* **What needs to be done**
Lines from the one containing "The width and height of the screenshot is (1562, 813)." through the last line of the data are to be repeated word for word, both ends included.

* **Available data**
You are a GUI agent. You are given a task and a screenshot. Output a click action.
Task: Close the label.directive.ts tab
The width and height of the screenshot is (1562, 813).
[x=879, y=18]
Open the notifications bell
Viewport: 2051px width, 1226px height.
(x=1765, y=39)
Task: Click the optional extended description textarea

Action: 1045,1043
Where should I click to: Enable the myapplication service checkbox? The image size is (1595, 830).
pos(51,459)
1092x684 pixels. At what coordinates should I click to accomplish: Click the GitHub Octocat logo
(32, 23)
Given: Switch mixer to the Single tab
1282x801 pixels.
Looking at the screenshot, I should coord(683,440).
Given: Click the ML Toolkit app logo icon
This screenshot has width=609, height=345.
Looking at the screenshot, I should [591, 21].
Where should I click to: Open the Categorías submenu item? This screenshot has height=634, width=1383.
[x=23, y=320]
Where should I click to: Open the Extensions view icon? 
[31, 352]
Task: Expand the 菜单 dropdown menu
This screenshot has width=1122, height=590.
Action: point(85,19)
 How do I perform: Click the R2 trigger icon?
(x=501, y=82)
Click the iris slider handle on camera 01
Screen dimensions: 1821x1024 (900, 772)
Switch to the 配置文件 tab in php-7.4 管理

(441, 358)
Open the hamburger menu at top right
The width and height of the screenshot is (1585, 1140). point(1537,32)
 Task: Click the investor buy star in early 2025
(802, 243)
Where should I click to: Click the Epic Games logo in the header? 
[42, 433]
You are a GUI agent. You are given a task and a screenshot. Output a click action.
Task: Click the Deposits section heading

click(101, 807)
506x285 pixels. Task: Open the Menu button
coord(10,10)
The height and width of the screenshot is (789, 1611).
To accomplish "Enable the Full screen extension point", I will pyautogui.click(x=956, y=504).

* **Answer to this exercise**
The width and height of the screenshot is (1562, 813).
[x=879, y=18]
Open the notifications bell
Viewport: 2051px width, 1226px height.
(x=1765, y=39)
Task: Click the optional extended description textarea

Action: 1045,1043
Where should I click to: Enable the myapplication service checkbox? The image size is (1595, 830).
pos(51,459)
1092x684 pixels. At what coordinates should I click to accomplish: Click the GitHub Octocat logo
(32, 23)
Given: Switch mixer to the Single tab
1282x801 pixels.
Looking at the screenshot, I should coord(683,440).
Given: Click the ML Toolkit app logo icon
This screenshot has width=609, height=345.
Looking at the screenshot, I should [591, 21].
Where should I click to: Open the Categorías submenu item? This screenshot has height=634, width=1383.
[x=23, y=320]
Where should I click to: Open the Extensions view icon? 
[31, 352]
Task: Expand the 菜单 dropdown menu
This screenshot has width=1122, height=590.
Action: point(85,19)
 How do I perform: Click the R2 trigger icon?
(x=501, y=82)
Click the iris slider handle on camera 01
Screen dimensions: 1821x1024 (900, 772)
Switch to the 配置文件 tab in php-7.4 管理

(441, 358)
Open the hamburger menu at top right
The width and height of the screenshot is (1585, 1140). point(1537,32)
 Task: Click the investor buy star in early 2025
(802, 243)
Where should I click to: Click the Epic Games logo in the header? 
[42, 433]
You are a GUI agent. You are given a task and a screenshot. Output a click action.
Task: Click the Deposits section heading

click(101, 807)
506x285 pixels. Task: Open the Menu button
coord(10,10)
The height and width of the screenshot is (789, 1611).
To accomplish "Enable the Full screen extension point", I will pyautogui.click(x=956, y=504).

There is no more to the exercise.